Until 1982, Virginia was among the few remaining “title” states, in which a spouse whose name was on the title to a property retained ownership after a divorce. A court did not have the legal authority to perform the equitable (not necessarily equal) distribution of that property.
“The system ran according to legal title, greatly to the benefit of wealthy spouses, mainly husbands with a lot of property, and greatly to the detriment of women, mainly poor women,” said Brett R. Turner, an expert on equitable distribution who works for the Charlottesville-based National Legal Research Group. “Virginia was late in the game, and Betty deserves a lot of credit for doing the groundwork.”
Ms. Thompson helped shape the state’s adoption of equitable-distribution statutes in 1982.
Lawrence D. Diehl, an eminent family law lawyer in Chesterfield, Va., who later took the lead in refining the 1982 statute, said Ms. Thompson’s work “recognized the value of homemaking services and other non-monetary services” in the divorce process.

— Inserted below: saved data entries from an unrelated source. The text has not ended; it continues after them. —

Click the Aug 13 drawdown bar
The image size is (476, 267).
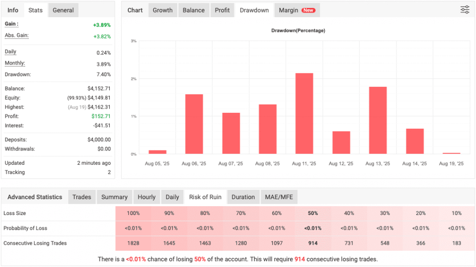tap(377, 120)
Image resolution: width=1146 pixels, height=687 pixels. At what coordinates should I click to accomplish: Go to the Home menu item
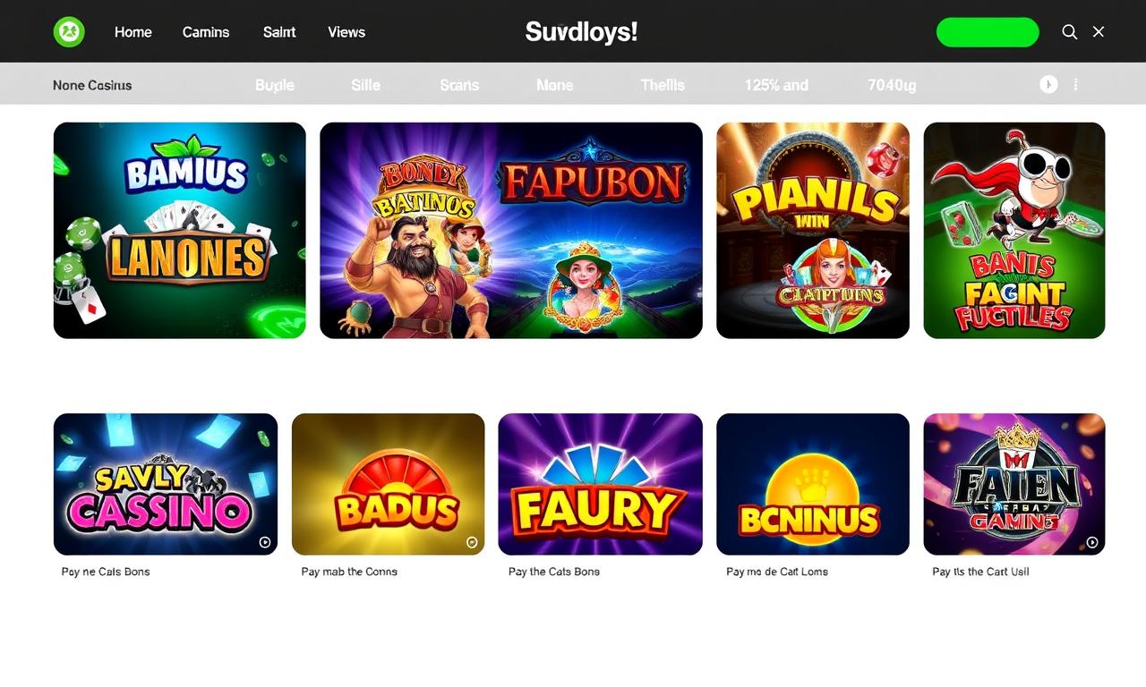(133, 32)
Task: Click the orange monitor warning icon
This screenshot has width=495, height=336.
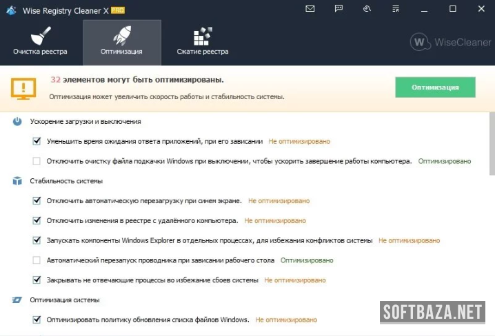Action: (x=23, y=88)
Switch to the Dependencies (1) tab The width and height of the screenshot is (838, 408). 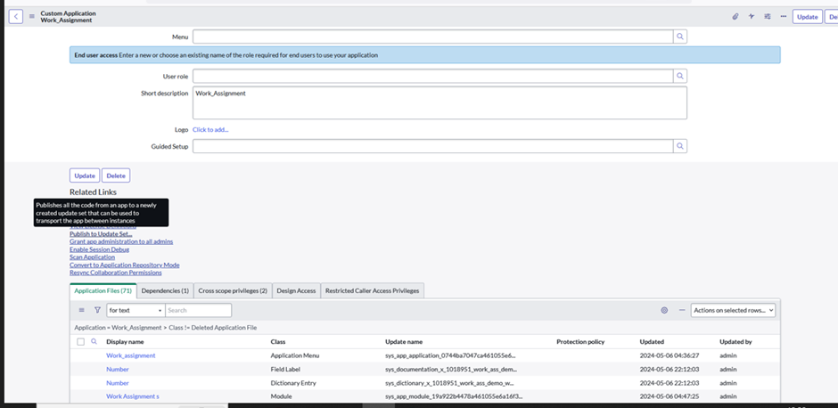click(167, 290)
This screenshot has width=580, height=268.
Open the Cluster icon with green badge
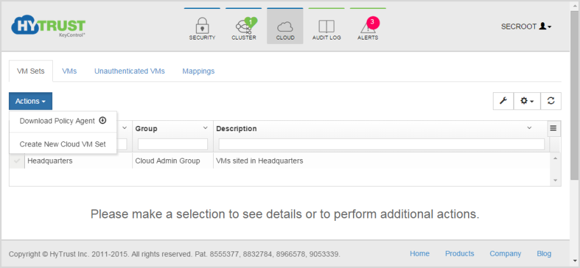(244, 27)
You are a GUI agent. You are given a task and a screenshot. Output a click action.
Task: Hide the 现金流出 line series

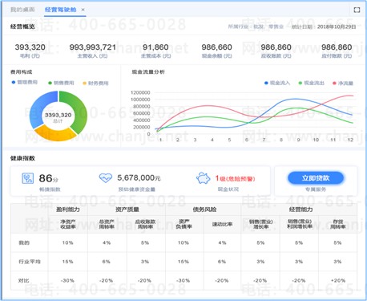tap(311, 83)
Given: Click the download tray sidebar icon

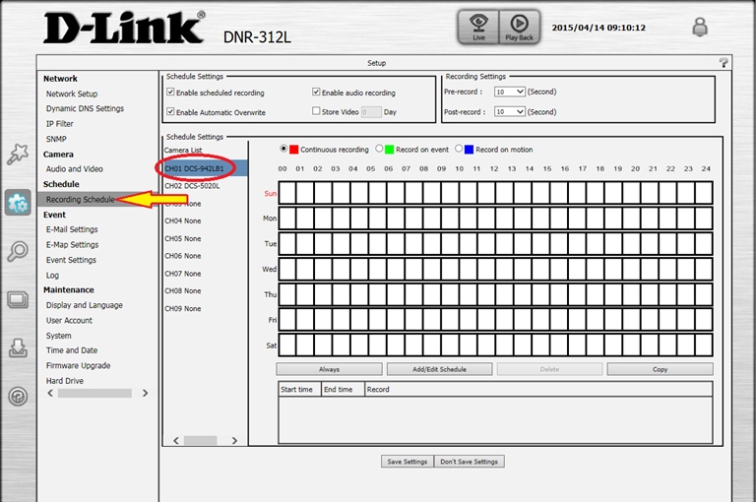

From 1995 to 2009, Ms. Thompson chaired the Virginia Bar Association’s family law coalition that advised the General Assembly on legislation related to divorce law.
Through the coalition, Ms. Thompson was involved in what Diehl called a “monumental” and successful effort in 1998 to give Virginia courts the authority to set a defined duration for spousal support instead of allowing payments to continue indefinitely.
Betty Ann Thompson was born Aug. 26, 1924, in Washington and raised in Arlington, where she was a graduate of Washington-Lee High School.
She was the second oldest of five daughters of a contractor and the only one of her siblings to pursue a professional career, she once told The Post. She received a bachelor’s degree from George Washington University in 1946.
In 1957, she lost a Democratic primary battle for a seat in the Virginia House of Delegates after pledging foremost to battle court-ordered racial integration in public schools. She called the law “a cancerous growth on our body politic” and likened it to the excesses of Nazi Germany and international communism.
She told The Post in 1981: “I don’t think you hold to a view you had 20 years ago. I have no prejudices against black people and I consider myself very open-minded. But I think that whether you’re black or white, you should have equal rights but you have to earn them.”
Ms. Thompson, who had no immediate survivors, never married but had a companion who died in an accident many years ago, according to friends and colleagues. She warned against entering marriage with no forethought to its possible collapse. She advised premarital contacts.
“When you marry somebody, you mortgage yourself for life,” she told The Post in 1981. “It’s not like buying a car, where you have to fill out all sorts of forms. Marriage is a totally unwritten contract based solely on ‘I love you’ and there are no warranties. That’s the big myth about marriage. People think they’ve bought a lifetime of security.”